:: Required tasks ::
• 1. Using the article about Tymon Katlholo, explain in one to three sentences why few Batswana would recognize him from the court papers at the Lobatse High Court library this week.
• 2. Carry the article about Tymon Katlholo forward from its last sentence.

Wednesday, October 9, 2024

Even Saint Katlholo has feet of clay

When the conversation turns to the fight against corruption, a subject that comes up even before enquiries about the health of children in Botswana’s business circles these days, no name comes up more often than that of Tymon Katlholo. In the country’s sincere-o-meter, the chief of Directorate on Corruption and Economic Crime (DCEC) is up there with Bible punching church ministers and saints.

This week, however, very few Batswana would recognise Katlholo from the pile of papers at the Lobatse High Court library.

Two not very complimentary portraits of the Directorate on Corruption and Economic Crime (DCEC) boss have emerged from the court records in which 21 of his staff members queried his “unlawful “scheme of service and in the subsequent judgement handed down by the Lobatse High Court judge Lesetedi this week.

:: Stored data ::

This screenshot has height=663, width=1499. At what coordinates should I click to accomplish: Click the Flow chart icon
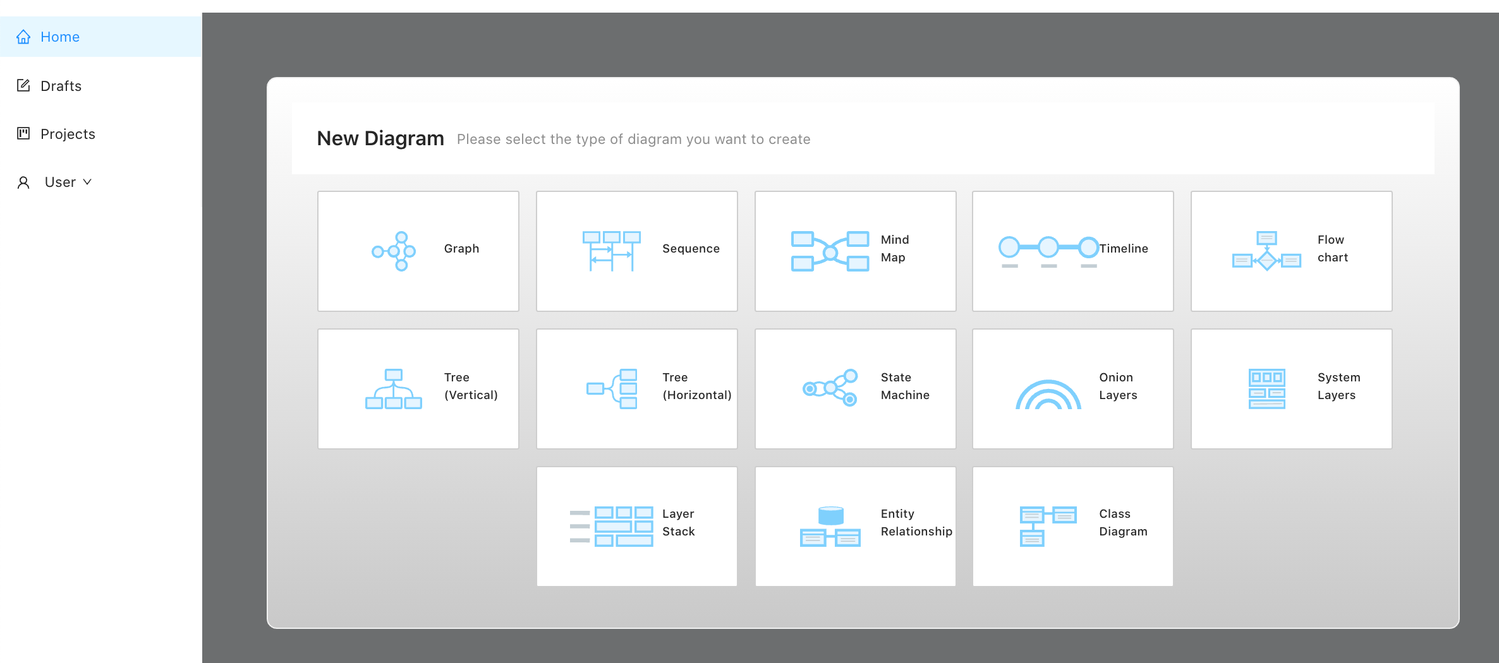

:: Answers to the exercise ::
• 1. Katlholo is usually seen as a model of sincerity in the fight against corruption, but the court records and the judgment tell another story. In those records, 21 of his staff members challenged his "unlawful" scheme of service, and Judge Lesetedi's judgment this week adds a second unflattering portrait of the DCEC boss.

• 2.
Justice Isaac Lesetedi in his judgement portrays Katlholo as a well meaning leader who just made bad decisions. “It appears to me that the Director, DCEC at all material times acted in good faith though wrongfully, but with no malicious intent” stated the Lesetedi in his judgment which upheld the complaint by the 21 disgruntled DCEC officers. The 21 DCEC officers were challenging Katlholo’s new scheme of service which re-designated them from the professional cadre to technicians and artisans, lowering their career ceilings. Officers who once harboured dreams of progressing to the post of Director suddenly found themselves trapped at the bottom rung of the DCEC ladder under the new artisan and technician model.

The disgruntled officers, however, are not as forgiving. They painted a dark picture, an even darker picture of a dishonest and confused man who made false statements and manipulated the DCEC’s establishment register in an apparent bid to cover his blunders. The court documents, which cite the Attorney General as the first respondent on behalf of the DCEC director and the Director of Public Service Management (DPSM), portray Katlholo as a “confused” man who made a number of false statements to the DPSM and tried to change the DCEC establishment register to cover up his blunders. The affidavits detail how Katlholo blundered into re-designating most of his officers to posts that did not exist in the establishment register and had not been approved by the Manpower Budgeting Board.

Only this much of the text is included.